___ DATA LISTING

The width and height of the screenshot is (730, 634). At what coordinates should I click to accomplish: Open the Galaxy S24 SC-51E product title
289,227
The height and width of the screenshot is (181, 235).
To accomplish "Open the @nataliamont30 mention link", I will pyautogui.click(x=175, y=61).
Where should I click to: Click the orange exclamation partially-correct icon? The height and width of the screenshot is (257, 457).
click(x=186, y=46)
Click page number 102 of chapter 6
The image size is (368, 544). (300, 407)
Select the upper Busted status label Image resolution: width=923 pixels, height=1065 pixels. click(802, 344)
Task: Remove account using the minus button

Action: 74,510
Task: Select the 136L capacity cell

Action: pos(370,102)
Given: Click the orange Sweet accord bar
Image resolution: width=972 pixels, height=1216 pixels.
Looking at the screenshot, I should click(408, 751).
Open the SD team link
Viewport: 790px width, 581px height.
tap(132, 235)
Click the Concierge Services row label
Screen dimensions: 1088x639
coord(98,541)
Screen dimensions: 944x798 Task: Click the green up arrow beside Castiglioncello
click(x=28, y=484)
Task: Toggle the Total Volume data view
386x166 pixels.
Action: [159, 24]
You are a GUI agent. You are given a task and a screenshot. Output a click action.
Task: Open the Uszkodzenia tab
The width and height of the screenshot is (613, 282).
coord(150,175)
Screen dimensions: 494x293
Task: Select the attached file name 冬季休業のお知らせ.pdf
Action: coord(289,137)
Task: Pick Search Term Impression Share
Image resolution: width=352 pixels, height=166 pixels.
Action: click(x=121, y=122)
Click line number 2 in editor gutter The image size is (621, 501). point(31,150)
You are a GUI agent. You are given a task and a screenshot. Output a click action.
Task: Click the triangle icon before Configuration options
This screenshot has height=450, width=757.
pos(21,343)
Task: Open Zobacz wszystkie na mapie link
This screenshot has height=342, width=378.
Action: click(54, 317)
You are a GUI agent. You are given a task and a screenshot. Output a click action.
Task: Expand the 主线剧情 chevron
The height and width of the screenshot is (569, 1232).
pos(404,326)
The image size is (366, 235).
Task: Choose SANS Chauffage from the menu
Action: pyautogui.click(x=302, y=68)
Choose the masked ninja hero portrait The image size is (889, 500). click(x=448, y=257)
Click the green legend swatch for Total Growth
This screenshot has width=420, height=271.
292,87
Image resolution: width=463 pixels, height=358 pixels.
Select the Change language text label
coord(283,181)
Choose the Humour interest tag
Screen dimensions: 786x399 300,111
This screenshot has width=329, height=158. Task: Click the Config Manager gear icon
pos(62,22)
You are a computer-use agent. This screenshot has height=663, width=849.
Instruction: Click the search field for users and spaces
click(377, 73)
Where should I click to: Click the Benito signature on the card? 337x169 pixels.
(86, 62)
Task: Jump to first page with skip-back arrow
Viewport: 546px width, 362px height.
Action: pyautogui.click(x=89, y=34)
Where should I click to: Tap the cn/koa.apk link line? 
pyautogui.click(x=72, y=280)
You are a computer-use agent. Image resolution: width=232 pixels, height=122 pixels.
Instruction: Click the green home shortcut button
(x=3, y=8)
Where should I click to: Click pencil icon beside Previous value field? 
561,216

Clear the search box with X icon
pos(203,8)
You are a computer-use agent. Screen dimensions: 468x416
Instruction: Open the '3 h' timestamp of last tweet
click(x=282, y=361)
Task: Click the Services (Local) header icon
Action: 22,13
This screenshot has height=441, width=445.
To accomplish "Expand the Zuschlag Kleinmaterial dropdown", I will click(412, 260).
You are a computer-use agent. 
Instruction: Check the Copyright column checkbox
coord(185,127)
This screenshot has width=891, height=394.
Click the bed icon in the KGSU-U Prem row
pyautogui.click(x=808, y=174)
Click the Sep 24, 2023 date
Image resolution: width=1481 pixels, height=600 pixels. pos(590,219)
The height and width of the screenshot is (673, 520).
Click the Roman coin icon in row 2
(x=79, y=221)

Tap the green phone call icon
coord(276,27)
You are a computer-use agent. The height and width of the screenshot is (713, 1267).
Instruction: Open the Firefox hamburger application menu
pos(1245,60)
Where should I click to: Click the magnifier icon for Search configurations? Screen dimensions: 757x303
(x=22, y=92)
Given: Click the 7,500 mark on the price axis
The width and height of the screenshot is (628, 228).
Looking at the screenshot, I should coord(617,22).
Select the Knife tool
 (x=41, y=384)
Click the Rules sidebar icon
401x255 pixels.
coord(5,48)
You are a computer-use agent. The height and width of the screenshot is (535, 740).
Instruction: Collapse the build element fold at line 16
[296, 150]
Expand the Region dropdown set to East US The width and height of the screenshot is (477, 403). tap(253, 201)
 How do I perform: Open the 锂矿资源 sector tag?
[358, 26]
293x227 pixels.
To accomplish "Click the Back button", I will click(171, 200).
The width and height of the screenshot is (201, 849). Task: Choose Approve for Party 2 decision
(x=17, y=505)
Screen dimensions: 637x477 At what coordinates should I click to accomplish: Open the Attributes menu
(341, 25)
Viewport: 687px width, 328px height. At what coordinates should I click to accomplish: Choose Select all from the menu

______

HOW TO COMPLETE THIS TASK: Repeat the data above in full, word for word.

PROBLEM SOLUTION:
The width and height of the screenshot is (730, 634). At what coordinates should I click to accomplish: Open the Galaxy S24 SC-51E product title
289,227
The height and width of the screenshot is (181, 235).
To accomplish "Open the @nataliamont30 mention link", I will pyautogui.click(x=175, y=61).
Where should I click to: Click the orange exclamation partially-correct icon? The height and width of the screenshot is (257, 457).
click(x=186, y=46)
Click page number 102 of chapter 6
The image size is (368, 544). (300, 407)
Select the upper Busted status label Image resolution: width=923 pixels, height=1065 pixels. click(802, 344)
Task: Remove account using the minus button

Action: 74,510
Task: Select the 136L capacity cell

Action: pos(370,102)
Given: Click the orange Sweet accord bar
Image resolution: width=972 pixels, height=1216 pixels.
Looking at the screenshot, I should click(408, 751).
Open the SD team link
Viewport: 790px width, 581px height.
tap(132, 235)
Click the Concierge Services row label
Screen dimensions: 1088x639
coord(98,541)
Screen dimensions: 944x798 Task: Click the green up arrow beside Castiglioncello
click(x=28, y=484)
Task: Toggle the Total Volume data view
386x166 pixels.
Action: [159, 24]
You are a GUI agent. You are given a task and a screenshot. Output a click action.
Task: Open the Uszkodzenia tab
The width and height of the screenshot is (613, 282).
coord(150,175)
Screen dimensions: 494x293
Task: Select the attached file name 冬季休業のお知らせ.pdf
Action: coord(289,137)
Task: Pick Search Term Impression Share
Image resolution: width=352 pixels, height=166 pixels.
Action: click(x=121, y=122)
Click line number 2 in editor gutter The image size is (621, 501). point(31,150)
You are a GUI agent. You are given a task and a screenshot. Output a click action.
Task: Click the triangle icon before Configuration options
This screenshot has height=450, width=757.
pos(21,343)
Task: Open Zobacz wszystkie na mapie link
This screenshot has height=342, width=378.
Action: click(54, 317)
You are a GUI agent. You are given a task and a screenshot. Output a click action.
Task: Expand the 主线剧情 chevron
The height and width of the screenshot is (569, 1232).
pos(404,326)
The image size is (366, 235).
Task: Choose SANS Chauffage from the menu
Action: pyautogui.click(x=302, y=68)
Choose the masked ninja hero portrait The image size is (889, 500). click(x=448, y=257)
Click the green legend swatch for Total Growth
This screenshot has width=420, height=271.
292,87
Image resolution: width=463 pixels, height=358 pixels.
Select the Change language text label
coord(283,181)
Choose the Humour interest tag
Screen dimensions: 786x399 300,111
This screenshot has width=329, height=158. Task: Click the Config Manager gear icon
pos(62,22)
You are a computer-use agent. This screenshot has height=663, width=849.
Instruction: Click the search field for users and spaces
click(377, 73)
Where should I click to: Click the Benito signature on the card? 337x169 pixels.
(86, 62)
Task: Jump to first page with skip-back arrow
Viewport: 546px width, 362px height.
Action: pyautogui.click(x=89, y=34)
Where should I click to: Tap the cn/koa.apk link line? 
pyautogui.click(x=72, y=280)
You are a computer-use agent. Image resolution: width=232 pixels, height=122 pixels.
Instruction: Click the green home shortcut button
(x=3, y=8)
Where should I click to: Click pencil icon beside Previous value field? 
561,216

Clear the search box with X icon
pos(203,8)
You are a computer-use agent. Screen dimensions: 468x416
Instruction: Open the '3 h' timestamp of last tweet
click(x=282, y=361)
Task: Click the Services (Local) header icon
Action: 22,13
This screenshot has height=441, width=445.
To accomplish "Expand the Zuschlag Kleinmaterial dropdown", I will click(412, 260).
You are a computer-use agent. 
Instruction: Check the Copyright column checkbox
coord(185,127)
This screenshot has width=891, height=394.
Click the bed icon in the KGSU-U Prem row
pyautogui.click(x=808, y=174)
Click the Sep 24, 2023 date
Image resolution: width=1481 pixels, height=600 pixels. pos(590,219)
The height and width of the screenshot is (673, 520).
Click the Roman coin icon in row 2
(x=79, y=221)

Tap the green phone call icon
coord(276,27)
You are a computer-use agent. The height and width of the screenshot is (713, 1267).
Instruction: Open the Firefox hamburger application menu
pos(1245,60)
Where should I click to: Click the magnifier icon for Search configurations? Screen dimensions: 757x303
(x=22, y=92)
Given: Click the 7,500 mark on the price axis
The width and height of the screenshot is (628, 228).
Looking at the screenshot, I should coord(617,22).
Select the Knife tool
 (x=41, y=384)
Click the Rules sidebar icon
401x255 pixels.
coord(5,48)
You are a computer-use agent. The height and width of the screenshot is (535, 740).
Instruction: Collapse the build element fold at line 16
[296, 150]
Expand the Region dropdown set to East US The width and height of the screenshot is (477, 403). tap(253, 201)
 How do I perform: Open the 锂矿资源 sector tag?
[358, 26]
293x227 pixels.
To accomplish "Click the Back button", I will click(171, 200).
The width and height of the screenshot is (201, 849). Task: Choose Approve for Party 2 decision
(x=17, y=505)
Screen dimensions: 637x477 At what coordinates should I click to accomplish: Open the Attributes menu
(341, 25)
Viewport: 687px width, 328px height. At what coordinates should I click to accomplish: Choose Select all from the menu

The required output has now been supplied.